→ Exercise requirements: Render the data as a numbered list, starting with the line containing "You are a GUI" and continuing through the end of the data, with both ends included. Skip blank lines and leave the pictures out.
--- BEGIN Rows ---
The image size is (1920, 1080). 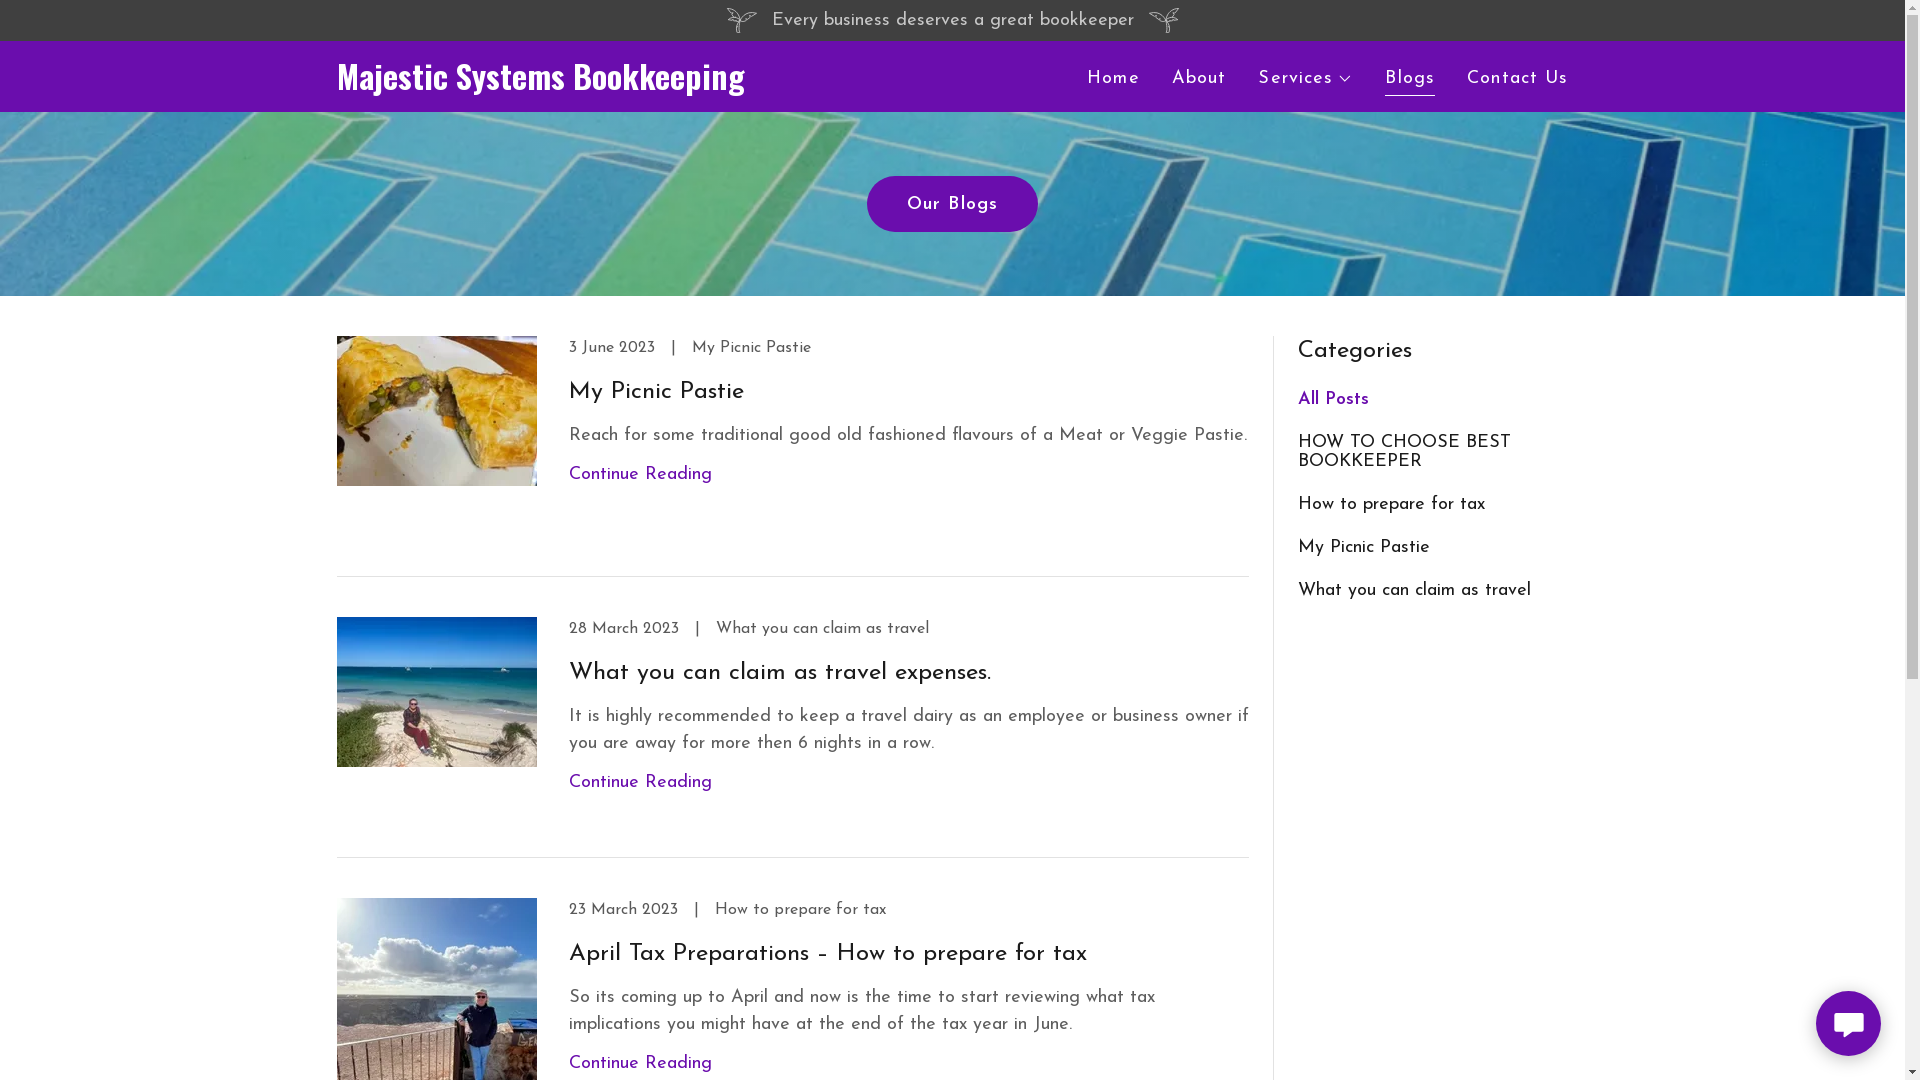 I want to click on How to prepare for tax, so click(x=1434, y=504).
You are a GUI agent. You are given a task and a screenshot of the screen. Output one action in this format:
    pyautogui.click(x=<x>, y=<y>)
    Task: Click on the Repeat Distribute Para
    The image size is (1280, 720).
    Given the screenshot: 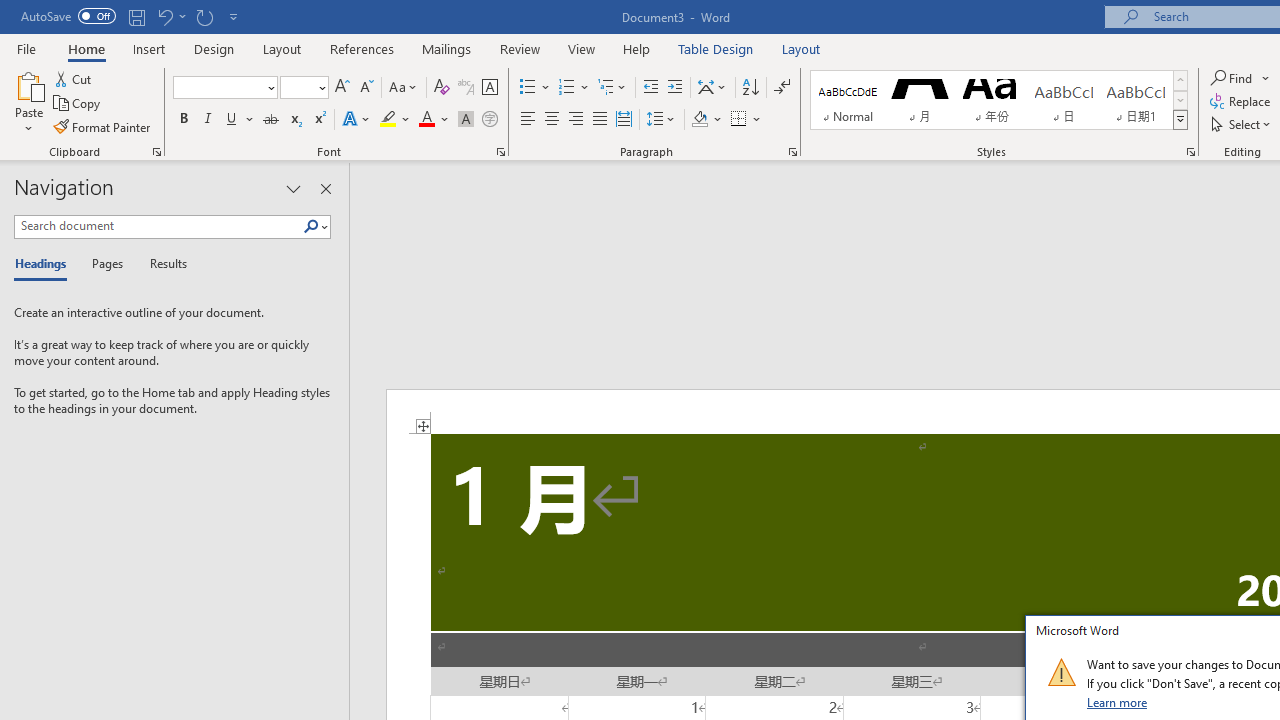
--- END Rows ---
→ Answer:
1. You are a GUI agent. You are given a task and a screenshot of the screen. Output one action in this format:
2.     pyautogui.click(x=<x>, y=<y>)
3.     Task: Click on the Repeat Distribute Para
4.     The image size is (1280, 720).
5.     Given the screenshot: 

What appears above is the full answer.